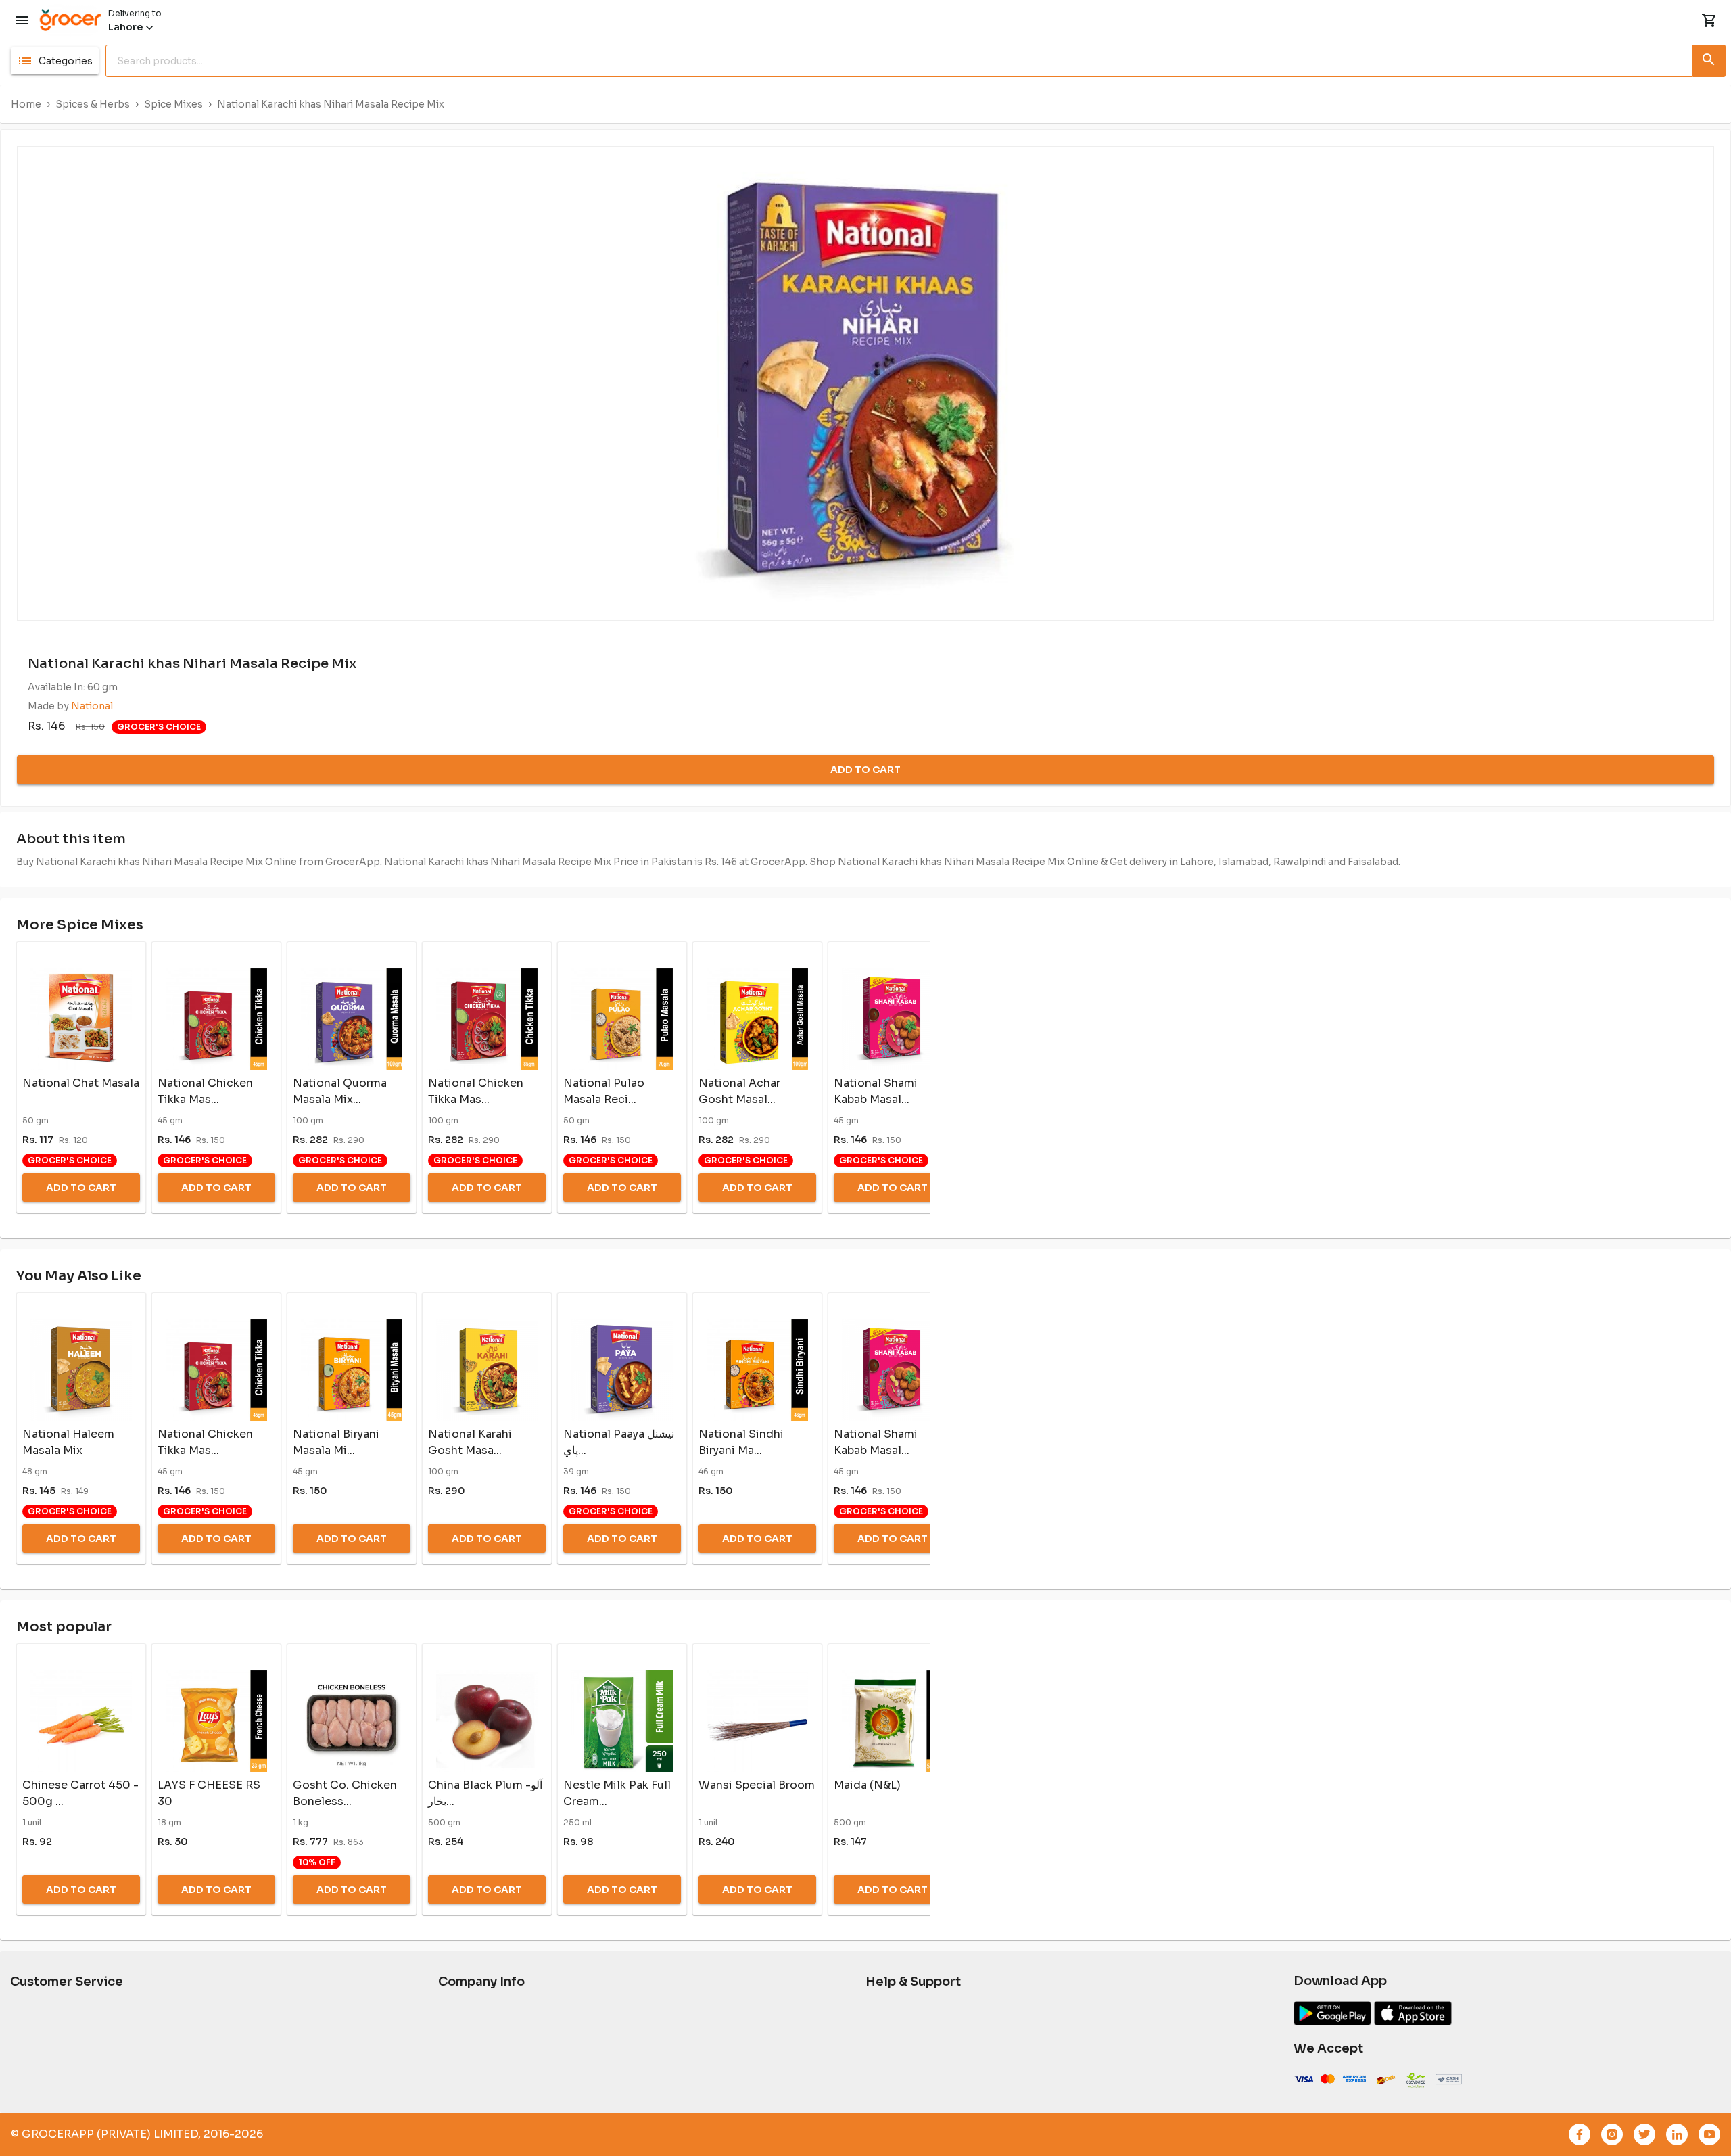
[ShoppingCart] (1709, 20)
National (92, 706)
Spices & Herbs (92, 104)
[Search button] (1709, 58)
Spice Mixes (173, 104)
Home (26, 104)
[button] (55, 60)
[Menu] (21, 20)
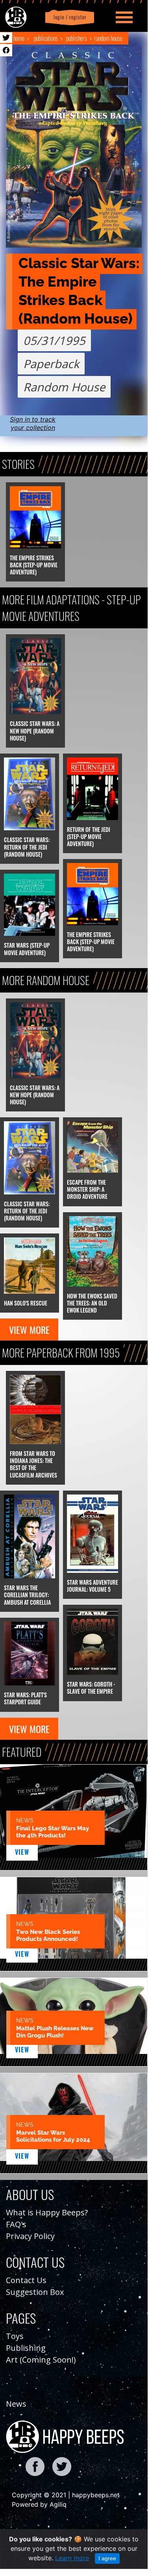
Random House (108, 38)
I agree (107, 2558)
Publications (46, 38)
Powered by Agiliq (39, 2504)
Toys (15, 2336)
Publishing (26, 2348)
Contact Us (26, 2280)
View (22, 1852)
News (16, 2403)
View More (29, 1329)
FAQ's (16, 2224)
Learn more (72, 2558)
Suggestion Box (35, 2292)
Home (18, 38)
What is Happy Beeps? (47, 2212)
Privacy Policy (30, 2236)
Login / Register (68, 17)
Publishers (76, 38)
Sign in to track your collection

YOUR ASSIGNMENT:
Each line above, from the one that contains "View (22, 1852)" to the last line of the records, should be repeated exactly. Leave out all others.

ANSWER FOR THIS EXERCISE:
View (22, 1852)
News (16, 2403)
View More (29, 1329)
FAQ's (16, 2224)
Learn more (72, 2558)
Suggestion Box (35, 2292)
Home (18, 38)
What is Happy Beeps? (47, 2212)
Privacy Policy (30, 2236)
Login / Register (68, 17)
Publishers (76, 38)
Sign in to track your collection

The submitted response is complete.